[EXCERPT TO READ — start]

Health Care Policymaking - Agenda Setting

Elizabeth M. Armstrong Ph.D., MPA

Cohort 5 — Michigan
Associate Professor of Sociology and Public Affairs, Department of Sociology and Woodrow Wilson School of Public & International Affairs
Princeton University, Princeton  NJ

Dr. Armstrong has research interests in public health, the history and sociology of medicine, social determinants of health, and medical ethics. She is the author of Conceiving Risk, Bearing Responsibility: Fetal Alcohol Syndrome and the Diagnosis of Moral Disorder (Johns Hopkins University Press, 2003) and articles on family planning, medical mistakes, adolescent motherhood, and the sociology of pregnancy and birth. Her current research includes a longitudinal study of agenda setting around disease in the U.S. and a study of fetal personhood and obstetrical ethics. She holds a joint appointment in the department of sociology and the Woodrow Wilson School at Princeton University and is a faculty associate at both the Office of Population Research and the Center for Health and Wellbeing there. She was a Robert Wood Johnson Scholar in Health Policy Research at the University of Michigan from 1998-2000. She has a M.P.A. from Princeton University and a Ph.D. from the University of Pennsylvania.

Discipline: Sociology
		

Graeme T. Boushey Ph.D.

Cohort 17 — Michigan
Assistant Professor, Department of Political Science
University of California-Irvine, Irvine CA

Dr. Boushey received a Ph.D. in political science from the University of Washington in 2007.  His research focuses on public policy innovation and political decision-making in America. His book Policy Diffusion Dynamics in America (Cambridge University Press, 2010), integrates research from agenda setting and epidemiology to model factors that shape the speed and scope of public policy diffusion. As a Scholar, he explored how American state governments respond to complex health policy threats, initially focusing on state vaccination and tobacco control programs.  He also initiated a related project on rulemaking in state public health agencies.

Discipline: Political Science
		

Laura E. Evans Ph.D.

Cohort 14 — Harvard
Associate Professor of Public Affairs, Daniel J. Evans School of Public Affairs
University of Washington, Seattle WA

Dr. Evans is an Associate Professor in the Evans School of Public Affairs at the University of Washington.  She received her Ph.D. in political science from the University of Michigan in 2005. Dr. Evans' research focuses on local politics and intergovernmental relations.  She is completing a book manuscript entitled “Power from Powerlessness:  Tribal Governments, Institutional Niches, and American Federalism”.  The book examines strategies and institutions that enable American Indian tribes to win surprising political victories.  As a Scholar, Dr. Evans studied how suburban officials frame issues and set agendas in health policy, and specifically, whether they approach health as either a particular or a shared, cross-jurisdictional concern.

[EXCERPT TO READ — finish]
[ENTRIES SHOWN — start]

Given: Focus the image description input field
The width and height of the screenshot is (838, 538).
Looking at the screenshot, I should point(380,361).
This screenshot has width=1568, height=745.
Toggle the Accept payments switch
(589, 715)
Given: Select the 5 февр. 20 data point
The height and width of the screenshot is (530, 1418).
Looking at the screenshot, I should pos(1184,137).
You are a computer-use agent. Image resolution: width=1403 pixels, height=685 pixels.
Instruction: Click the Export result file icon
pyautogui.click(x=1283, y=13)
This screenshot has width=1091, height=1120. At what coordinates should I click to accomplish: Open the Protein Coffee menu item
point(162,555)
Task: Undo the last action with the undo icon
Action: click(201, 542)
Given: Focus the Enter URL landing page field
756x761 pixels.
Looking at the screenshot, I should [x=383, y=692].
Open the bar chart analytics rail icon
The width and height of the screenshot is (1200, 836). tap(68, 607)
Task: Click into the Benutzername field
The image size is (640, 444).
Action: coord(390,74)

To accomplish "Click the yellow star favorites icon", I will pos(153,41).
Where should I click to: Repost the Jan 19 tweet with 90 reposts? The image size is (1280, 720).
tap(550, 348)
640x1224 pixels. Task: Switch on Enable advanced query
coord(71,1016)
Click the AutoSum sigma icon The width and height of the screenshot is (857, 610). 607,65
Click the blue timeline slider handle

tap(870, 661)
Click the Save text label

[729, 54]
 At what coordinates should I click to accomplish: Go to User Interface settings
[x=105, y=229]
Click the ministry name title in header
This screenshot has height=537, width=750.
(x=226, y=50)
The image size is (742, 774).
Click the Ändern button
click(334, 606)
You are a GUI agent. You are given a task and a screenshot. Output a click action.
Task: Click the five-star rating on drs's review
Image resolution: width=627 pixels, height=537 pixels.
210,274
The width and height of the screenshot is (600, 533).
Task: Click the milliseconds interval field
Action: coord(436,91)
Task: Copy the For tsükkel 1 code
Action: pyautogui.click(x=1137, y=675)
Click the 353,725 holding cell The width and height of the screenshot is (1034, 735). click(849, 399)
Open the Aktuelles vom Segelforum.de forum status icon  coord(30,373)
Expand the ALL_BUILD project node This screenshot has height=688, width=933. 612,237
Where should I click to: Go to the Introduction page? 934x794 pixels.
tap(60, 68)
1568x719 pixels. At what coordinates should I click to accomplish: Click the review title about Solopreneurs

[ENTRIES SHOWN — finish]

-- WHAT YOU WILL DO --
From the health care policymaking page, output the passage starting with "Cohort 17 —" and going on through "public health agencies.", reproduced verbatim.

-- ANSWER SPACE --
Cohort 17 — Michigan
Assistant Professor, Department of Political Science
University of California-Irvine, Irvine CA

Dr. Boushey received a Ph.D. in political science from the University of Washington in 2007.  His research focuses on public policy innovation and political decision-making in America. His book Policy Diffusion Dynamics in America (Cambridge University Press, 2010), integrates research from agenda setting and epidemiology to model factors that shape the speed and scope of public policy diffusion. As a Scholar, he explored how American state governments respond to complex health policy threats, initially focusing on state vaccination and tobacco control programs.  He also initiated a related project on rulemaking in state public health agencies.